Chin-ups are a pulling exercise that train your lats, biceps, forearms and middle back. Using an underhand grip, hold on to the chin-up bar while releasing your weight from your legs. From this hanging position, pull yourself up until your chin is even with your hands. Slowly lower yourself to the hanging position to complete one repetition.
The Romanian deadlift is a compound movement that challenges your hamstrings, lower back and core. It is important to use correct form when doing deadlifts. Thus, beginning at a lower weight can help prevent injury. Place your feet shoulder-width apart. With the barbell on the ground, bend at the waist and knees.

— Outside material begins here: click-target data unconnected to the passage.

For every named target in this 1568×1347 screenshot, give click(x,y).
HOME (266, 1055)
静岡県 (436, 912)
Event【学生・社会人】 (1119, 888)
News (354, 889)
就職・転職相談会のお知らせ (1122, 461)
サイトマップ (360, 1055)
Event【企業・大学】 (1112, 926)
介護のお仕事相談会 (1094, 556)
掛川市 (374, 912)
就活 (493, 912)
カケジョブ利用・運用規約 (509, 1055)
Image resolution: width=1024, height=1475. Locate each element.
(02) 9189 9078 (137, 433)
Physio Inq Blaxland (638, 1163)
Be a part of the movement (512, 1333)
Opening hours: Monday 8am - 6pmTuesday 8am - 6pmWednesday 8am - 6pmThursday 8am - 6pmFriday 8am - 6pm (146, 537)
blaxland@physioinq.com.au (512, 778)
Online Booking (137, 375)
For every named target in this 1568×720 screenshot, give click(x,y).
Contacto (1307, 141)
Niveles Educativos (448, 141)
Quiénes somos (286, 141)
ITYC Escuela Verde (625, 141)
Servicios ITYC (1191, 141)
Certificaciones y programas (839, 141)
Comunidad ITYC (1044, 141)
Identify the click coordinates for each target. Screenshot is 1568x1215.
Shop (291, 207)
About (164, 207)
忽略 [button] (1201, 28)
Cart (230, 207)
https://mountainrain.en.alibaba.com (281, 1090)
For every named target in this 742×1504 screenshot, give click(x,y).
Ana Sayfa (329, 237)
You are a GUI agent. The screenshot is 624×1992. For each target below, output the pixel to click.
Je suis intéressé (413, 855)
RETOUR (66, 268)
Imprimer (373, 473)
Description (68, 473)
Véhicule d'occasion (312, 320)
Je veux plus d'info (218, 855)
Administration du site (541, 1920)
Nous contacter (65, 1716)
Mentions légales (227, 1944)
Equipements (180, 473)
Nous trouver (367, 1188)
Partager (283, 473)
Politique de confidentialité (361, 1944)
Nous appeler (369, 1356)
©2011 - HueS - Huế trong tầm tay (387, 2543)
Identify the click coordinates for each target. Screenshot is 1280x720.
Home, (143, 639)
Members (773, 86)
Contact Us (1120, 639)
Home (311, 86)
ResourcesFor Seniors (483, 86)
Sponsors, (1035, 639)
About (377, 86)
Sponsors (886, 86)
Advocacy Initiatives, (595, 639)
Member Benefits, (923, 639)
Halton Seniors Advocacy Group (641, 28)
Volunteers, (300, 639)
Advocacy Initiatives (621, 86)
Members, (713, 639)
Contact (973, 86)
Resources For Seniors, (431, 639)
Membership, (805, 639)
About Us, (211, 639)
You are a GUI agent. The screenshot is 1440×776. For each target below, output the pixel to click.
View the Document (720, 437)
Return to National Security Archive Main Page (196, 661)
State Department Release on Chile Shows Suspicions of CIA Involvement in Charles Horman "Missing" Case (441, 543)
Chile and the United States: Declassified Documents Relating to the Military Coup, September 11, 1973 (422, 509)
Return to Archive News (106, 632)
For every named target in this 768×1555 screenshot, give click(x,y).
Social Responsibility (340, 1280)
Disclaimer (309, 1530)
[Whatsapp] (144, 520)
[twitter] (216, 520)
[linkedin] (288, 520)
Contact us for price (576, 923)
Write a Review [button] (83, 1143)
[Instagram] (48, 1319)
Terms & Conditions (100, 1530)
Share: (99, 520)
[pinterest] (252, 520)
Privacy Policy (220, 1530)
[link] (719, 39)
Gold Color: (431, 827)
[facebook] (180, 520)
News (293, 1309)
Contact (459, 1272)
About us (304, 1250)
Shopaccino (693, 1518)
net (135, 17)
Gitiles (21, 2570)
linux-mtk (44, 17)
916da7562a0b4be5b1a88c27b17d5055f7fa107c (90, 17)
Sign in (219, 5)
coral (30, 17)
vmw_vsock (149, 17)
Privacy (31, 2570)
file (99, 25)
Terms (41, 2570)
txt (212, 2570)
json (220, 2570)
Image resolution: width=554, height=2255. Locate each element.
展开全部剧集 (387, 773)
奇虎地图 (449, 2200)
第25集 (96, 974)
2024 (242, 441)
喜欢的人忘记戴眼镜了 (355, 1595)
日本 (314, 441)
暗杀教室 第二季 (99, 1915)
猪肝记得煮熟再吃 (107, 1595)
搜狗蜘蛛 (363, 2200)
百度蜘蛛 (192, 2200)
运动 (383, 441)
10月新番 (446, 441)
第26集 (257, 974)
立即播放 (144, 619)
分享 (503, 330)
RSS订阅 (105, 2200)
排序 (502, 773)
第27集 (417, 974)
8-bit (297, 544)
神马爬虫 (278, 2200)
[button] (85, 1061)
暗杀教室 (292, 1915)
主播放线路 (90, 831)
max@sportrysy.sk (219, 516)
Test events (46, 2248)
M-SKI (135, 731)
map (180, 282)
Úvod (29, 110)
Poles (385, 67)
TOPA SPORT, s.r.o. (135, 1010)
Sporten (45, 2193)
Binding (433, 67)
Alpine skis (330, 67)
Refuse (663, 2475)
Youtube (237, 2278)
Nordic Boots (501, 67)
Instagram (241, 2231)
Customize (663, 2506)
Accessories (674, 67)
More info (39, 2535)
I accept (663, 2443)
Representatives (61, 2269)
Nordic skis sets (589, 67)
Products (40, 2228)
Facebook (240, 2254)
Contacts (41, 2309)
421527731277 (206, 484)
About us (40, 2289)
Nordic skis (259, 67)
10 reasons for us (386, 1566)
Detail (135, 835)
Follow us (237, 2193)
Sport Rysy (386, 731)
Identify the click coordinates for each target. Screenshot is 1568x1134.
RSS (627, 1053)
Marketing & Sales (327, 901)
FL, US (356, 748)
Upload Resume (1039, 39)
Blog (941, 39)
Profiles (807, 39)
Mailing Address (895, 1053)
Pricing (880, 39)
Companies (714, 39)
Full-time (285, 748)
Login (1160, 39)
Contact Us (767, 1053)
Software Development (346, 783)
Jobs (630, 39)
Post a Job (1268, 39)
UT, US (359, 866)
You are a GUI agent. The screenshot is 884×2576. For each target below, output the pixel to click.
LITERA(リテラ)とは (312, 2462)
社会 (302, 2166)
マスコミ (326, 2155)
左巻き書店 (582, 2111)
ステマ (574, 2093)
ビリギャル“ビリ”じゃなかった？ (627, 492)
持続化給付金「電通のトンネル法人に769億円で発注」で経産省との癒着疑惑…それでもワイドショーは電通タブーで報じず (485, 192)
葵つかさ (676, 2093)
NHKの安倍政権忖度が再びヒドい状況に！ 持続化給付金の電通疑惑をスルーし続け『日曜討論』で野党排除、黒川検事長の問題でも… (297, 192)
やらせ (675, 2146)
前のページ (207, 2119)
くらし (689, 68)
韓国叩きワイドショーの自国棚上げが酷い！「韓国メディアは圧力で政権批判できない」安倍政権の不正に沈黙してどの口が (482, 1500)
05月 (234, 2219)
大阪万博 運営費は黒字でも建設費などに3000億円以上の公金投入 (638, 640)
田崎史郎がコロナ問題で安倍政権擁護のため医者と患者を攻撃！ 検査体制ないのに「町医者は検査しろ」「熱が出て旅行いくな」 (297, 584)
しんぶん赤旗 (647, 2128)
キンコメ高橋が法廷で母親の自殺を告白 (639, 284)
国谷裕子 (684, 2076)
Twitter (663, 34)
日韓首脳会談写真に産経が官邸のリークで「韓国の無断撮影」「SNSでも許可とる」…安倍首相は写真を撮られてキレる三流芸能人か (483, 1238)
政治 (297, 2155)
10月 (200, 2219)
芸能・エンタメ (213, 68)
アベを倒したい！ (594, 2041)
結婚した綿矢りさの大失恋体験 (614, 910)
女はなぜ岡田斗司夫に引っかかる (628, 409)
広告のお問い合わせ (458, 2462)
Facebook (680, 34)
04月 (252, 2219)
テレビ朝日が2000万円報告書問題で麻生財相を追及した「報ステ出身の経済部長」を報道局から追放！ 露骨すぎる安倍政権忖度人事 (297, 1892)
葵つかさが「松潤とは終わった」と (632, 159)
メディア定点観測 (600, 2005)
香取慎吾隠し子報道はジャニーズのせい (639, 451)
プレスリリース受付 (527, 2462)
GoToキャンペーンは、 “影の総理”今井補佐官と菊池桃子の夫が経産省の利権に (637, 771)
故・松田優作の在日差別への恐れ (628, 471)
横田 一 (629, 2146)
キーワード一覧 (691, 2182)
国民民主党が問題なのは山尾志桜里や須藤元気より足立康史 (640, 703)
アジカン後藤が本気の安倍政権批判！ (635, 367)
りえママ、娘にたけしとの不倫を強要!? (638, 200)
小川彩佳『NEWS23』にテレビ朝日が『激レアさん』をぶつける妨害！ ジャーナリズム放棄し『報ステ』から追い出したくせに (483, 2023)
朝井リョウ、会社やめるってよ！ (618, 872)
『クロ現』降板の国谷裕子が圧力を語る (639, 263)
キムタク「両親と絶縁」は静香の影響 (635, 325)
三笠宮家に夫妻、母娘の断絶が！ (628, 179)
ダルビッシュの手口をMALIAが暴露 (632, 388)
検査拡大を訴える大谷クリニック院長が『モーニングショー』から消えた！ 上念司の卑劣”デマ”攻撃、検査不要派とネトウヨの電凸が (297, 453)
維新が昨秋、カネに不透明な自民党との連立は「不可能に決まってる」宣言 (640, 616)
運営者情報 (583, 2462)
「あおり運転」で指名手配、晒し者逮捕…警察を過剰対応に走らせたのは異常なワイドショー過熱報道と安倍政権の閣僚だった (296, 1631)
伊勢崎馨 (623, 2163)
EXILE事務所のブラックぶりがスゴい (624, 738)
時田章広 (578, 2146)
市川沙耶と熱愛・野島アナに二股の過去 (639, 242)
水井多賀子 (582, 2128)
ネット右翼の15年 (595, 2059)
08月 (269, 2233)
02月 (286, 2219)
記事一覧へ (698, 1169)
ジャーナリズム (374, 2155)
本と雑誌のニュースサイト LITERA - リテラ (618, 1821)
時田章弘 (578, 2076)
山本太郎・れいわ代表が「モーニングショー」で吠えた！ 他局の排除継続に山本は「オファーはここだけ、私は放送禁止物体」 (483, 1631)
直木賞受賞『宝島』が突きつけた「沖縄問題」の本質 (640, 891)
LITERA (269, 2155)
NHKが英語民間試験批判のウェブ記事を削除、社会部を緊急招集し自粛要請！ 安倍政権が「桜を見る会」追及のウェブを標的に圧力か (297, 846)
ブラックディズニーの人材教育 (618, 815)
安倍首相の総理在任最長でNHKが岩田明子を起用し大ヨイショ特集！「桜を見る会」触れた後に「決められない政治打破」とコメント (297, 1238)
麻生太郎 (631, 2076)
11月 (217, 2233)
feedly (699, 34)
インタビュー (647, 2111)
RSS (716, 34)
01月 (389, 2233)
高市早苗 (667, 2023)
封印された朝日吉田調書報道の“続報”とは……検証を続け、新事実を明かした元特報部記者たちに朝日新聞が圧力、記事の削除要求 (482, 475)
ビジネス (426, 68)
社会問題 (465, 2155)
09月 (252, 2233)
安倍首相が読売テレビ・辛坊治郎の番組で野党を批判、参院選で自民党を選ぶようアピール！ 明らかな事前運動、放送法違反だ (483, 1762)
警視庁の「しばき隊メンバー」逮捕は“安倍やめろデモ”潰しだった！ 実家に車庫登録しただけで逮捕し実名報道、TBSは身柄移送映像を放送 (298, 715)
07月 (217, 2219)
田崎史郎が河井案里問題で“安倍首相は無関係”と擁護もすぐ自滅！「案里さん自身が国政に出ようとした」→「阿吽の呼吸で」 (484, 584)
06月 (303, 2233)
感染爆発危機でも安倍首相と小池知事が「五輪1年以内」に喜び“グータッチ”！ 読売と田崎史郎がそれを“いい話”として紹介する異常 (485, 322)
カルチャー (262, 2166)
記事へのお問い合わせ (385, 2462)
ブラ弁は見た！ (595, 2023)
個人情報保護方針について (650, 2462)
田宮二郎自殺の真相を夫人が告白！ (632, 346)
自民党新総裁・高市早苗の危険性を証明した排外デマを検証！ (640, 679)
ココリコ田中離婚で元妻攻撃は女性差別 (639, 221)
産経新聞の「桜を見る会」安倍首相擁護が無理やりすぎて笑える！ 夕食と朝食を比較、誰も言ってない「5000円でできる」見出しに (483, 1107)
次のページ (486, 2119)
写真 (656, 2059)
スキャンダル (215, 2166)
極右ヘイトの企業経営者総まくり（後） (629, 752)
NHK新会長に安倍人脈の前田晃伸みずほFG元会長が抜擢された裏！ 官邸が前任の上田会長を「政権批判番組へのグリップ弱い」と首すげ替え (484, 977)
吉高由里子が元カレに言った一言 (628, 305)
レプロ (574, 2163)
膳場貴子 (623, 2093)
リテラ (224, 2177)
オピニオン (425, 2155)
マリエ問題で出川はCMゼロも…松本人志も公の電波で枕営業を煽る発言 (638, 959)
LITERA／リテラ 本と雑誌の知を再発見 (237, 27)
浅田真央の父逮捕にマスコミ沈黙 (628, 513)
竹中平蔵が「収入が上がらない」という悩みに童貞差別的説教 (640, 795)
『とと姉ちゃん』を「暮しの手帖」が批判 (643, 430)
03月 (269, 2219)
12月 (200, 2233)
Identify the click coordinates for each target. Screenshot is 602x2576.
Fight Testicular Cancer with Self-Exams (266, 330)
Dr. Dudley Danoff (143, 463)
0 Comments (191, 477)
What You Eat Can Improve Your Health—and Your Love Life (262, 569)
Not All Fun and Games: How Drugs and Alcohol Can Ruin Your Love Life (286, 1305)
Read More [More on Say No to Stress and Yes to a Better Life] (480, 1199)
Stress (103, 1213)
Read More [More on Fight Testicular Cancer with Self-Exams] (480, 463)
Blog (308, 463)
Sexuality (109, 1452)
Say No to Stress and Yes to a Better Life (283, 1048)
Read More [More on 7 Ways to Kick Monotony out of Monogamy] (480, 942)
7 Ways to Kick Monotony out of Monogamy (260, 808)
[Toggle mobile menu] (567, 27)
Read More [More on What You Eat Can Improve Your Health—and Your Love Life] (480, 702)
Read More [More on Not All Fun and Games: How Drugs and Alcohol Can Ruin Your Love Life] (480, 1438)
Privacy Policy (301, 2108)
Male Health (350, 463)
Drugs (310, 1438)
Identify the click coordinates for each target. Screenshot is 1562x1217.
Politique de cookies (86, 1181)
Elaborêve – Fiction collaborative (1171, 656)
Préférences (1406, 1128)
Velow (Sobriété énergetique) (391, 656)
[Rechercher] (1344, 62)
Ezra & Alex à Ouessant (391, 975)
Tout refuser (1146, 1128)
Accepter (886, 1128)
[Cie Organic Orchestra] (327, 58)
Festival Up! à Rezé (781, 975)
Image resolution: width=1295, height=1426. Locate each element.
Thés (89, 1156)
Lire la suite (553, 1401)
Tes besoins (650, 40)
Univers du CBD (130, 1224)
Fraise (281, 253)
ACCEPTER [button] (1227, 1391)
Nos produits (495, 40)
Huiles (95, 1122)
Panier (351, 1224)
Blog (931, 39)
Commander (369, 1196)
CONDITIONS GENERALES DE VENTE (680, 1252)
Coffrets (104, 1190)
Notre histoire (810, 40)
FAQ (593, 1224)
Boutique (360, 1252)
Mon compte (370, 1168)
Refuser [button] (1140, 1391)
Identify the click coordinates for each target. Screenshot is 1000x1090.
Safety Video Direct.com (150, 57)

Use an overhand, shoulder-width grip to grab the bar. While holding the bar, engage your hips and lift it until your knees and back are straight. Reverse the movement to complete one repetition.
The squat is a powerful exercise that works your quadriceps, calves, hamstrings, glutes and lower back. To prepare for this exercise, set the barbell around shoulder height. Start with your feet shoulder-width apart. Lift and place the bar behind your neck and balance it across your shoulders. Bend at the knees and sit down until your quads are parallel to the ground. Pause briefly and stand back up. This is one repetition.
Dips are a challenging exercise that build chest, shoulder and triceps muscle. Grab the dip bars with your palms facing inward. Extend your arms fully to get into the starting position. Bend your arms, allowing your body to sink between the dip bars until your shoulders and elbows are even. Raise yourself back up by extending your arms.
Most of the barbell exercises can be performed with dumbbells. For maximum muscle growth, use heavy weights where only three sets of six to eight repetitions is possible. Because of the additional recovery time heavy lifting requires, do each one of these exercises no more than twice per week.